Every music collection needs examples of unassailable mastery, recordings that capture technical perfection. This is one. The pianist Vladimir Horowitz (1903–1989) was perhaps the most technically accomplished of all the great pianists of the mid-twentieth century, a fastidious musician who made clarity his calling. Even when delivering great thundering outbursts—check out the climactic moments of Franz Liszt's Ballade No. 2 on this 1981 solo recording—his groupings of notes and clusters are distinct. If such moments in the pianistic repertoire are hailstorms, Horowitz makes sure we can pick out the part each pebble plays.

Born in Kiev, Horowitz debuted in 1922 and first performed at Carnegie Hall in 1928; of that occasion, the reviewer for The New York Times wrote, "It has been years since a pianist created such a furor with an audience in this city." After his 1965 "comeback" performance at Carnegie Hall, Horowitz got more finicky about his music making. He would perform recitals only at 4 P.M. on Sundays. He demanded his own piano, which according to legend had heavily lacquered hammers and supersensitive keys; to accommodate him, the instrument was lifted by crane out of the second story of his Manhattan townhouse.

This recording, on that piano, is enthralling. It begins with Domenico Scarlatti's Six Sonatas, a series of melodic inventions Horowitz interprets gingerly, embellishing little. The Liszt, which is as dense as Wagner in spots, finds Horowitz maintaining several pulses at once, and shows that he could summon brute force when needed. Chopin's Ballade No. 4 is its inverse—rather than sounding all the notes of a chord simultaneously, Horowitz fans them out, in brisk, metrically perfect arpeggiations that expand the shape of Chopin's lines.
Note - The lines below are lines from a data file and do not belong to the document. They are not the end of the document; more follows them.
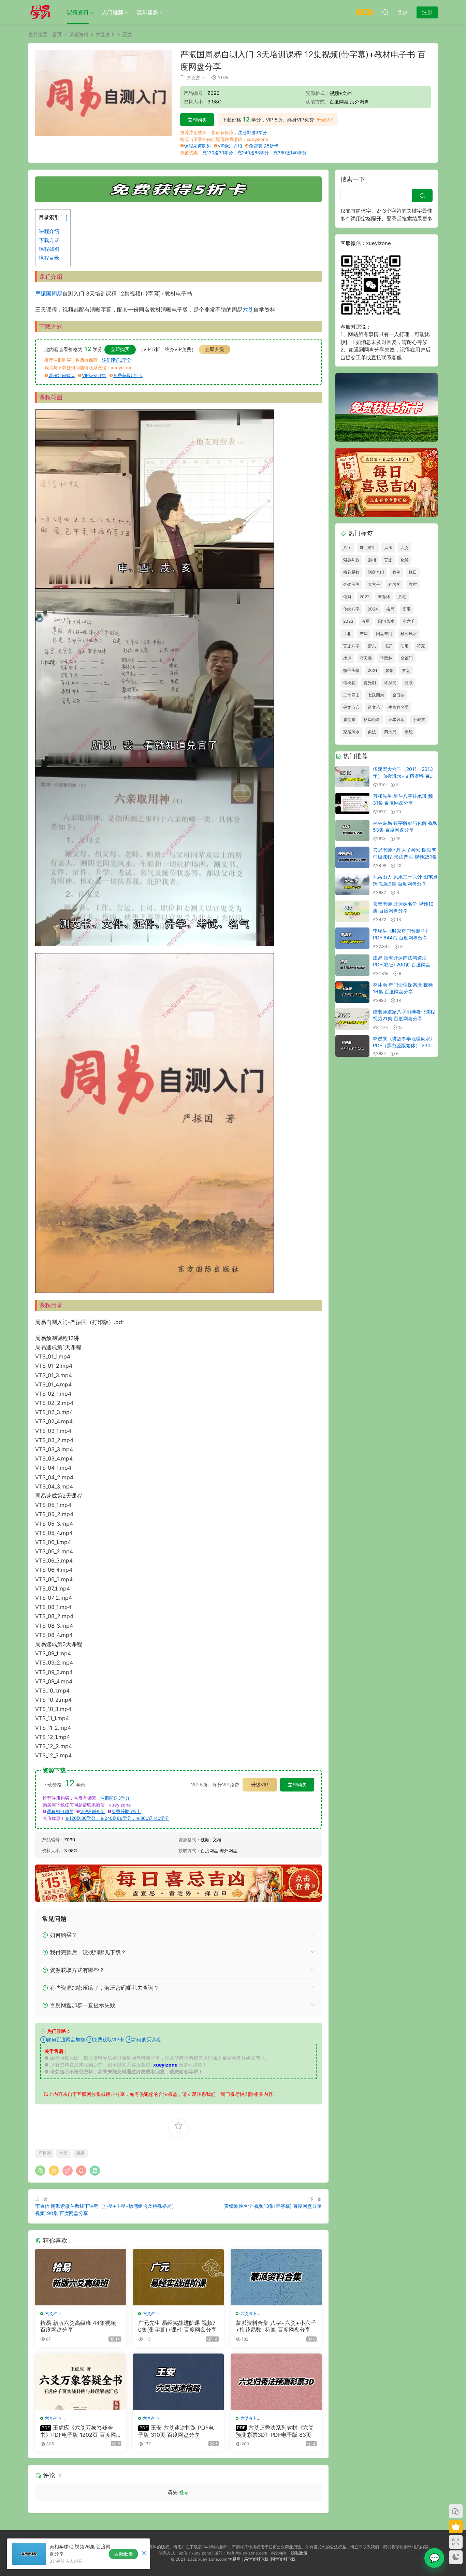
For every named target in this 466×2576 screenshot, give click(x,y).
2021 (372, 670)
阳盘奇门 (384, 633)
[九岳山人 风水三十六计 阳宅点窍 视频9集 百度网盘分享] (352, 884)
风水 (388, 547)
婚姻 (389, 670)
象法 (372, 731)
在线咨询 (434, 2558)
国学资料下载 (283, 2559)
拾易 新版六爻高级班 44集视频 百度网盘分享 (78, 2326)
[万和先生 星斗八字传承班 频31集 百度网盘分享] (352, 803)
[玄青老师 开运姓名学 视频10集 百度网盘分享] (352, 911)
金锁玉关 (351, 584)
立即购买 (197, 120)
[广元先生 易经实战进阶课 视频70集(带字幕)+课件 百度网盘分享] (178, 2277)
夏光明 (370, 682)
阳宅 (407, 608)
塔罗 (388, 645)
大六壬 (374, 584)
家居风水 (351, 731)
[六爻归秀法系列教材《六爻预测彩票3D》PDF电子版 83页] (276, 2382)
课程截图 (49, 249)
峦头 (372, 645)
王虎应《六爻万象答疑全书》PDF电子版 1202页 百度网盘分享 (78, 2431)
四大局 (390, 731)
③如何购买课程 (143, 2039)
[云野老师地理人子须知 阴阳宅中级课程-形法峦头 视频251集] (352, 857)
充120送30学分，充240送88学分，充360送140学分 (254, 152)
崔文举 (349, 719)
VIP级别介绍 (230, 145)
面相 (372, 559)
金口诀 (398, 694)
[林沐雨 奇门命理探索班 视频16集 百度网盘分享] (352, 992)
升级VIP (325, 119)
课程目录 (49, 258)
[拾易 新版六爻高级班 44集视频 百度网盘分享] (80, 2277)
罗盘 (406, 670)
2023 (348, 621)
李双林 (386, 658)
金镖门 (407, 658)
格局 (390, 608)
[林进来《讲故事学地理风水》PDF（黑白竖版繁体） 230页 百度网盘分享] (352, 1046)
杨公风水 (409, 633)
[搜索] (385, 12)
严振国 (43, 293)
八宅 (402, 596)
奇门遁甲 (368, 547)
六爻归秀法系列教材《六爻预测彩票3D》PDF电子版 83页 (275, 2431)
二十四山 (351, 694)
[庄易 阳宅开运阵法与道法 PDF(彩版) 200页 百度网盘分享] (352, 965)
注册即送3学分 (252, 132)
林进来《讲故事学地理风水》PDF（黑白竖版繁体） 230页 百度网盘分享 (404, 1045)
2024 (373, 608)
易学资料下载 (256, 2559)
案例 (396, 572)
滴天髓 (366, 658)
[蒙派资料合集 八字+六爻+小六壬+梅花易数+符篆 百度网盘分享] (276, 2277)
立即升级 (214, 349)
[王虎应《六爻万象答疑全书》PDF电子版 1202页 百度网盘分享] (80, 2382)
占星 (366, 621)
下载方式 (49, 240)
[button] (64, 218)
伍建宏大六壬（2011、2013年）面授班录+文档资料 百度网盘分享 (404, 775)
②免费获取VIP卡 (105, 2039)
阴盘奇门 (376, 572)
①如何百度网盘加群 (62, 2039)
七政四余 (376, 694)
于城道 (419, 719)
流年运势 (147, 12)
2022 (364, 596)
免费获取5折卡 (263, 145)
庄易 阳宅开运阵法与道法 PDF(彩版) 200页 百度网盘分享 (404, 964)
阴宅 (405, 645)
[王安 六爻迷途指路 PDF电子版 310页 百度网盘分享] (178, 2382)
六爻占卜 (196, 77)
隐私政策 (299, 2553)
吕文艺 (374, 707)
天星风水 (396, 719)
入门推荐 (112, 12)
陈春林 (384, 596)
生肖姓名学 (398, 707)
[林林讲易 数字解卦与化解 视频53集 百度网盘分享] (352, 830)
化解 (405, 559)
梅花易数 (351, 572)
Like so much great Horowitz, the enhancements are rarely intended as showstoppers—they're just unassuming inventions, made dazzling by his calm, low-key delivery.

Genre: Classical
Released: 1981, RCA
Key Tracks: Liszt: Ballade No. 2. Rachmaninoff: Prelude, Op. 23, No. 5.
Catalog Choice: Horowitz in Moscow; Favorite Chopin.
Next Stop: Chopin: Twenty-four Preludes, Arthur Rubinstein
After That: J.S. Bach: The Well-Tempered Clavier Book 1, Sviatoslav Richter.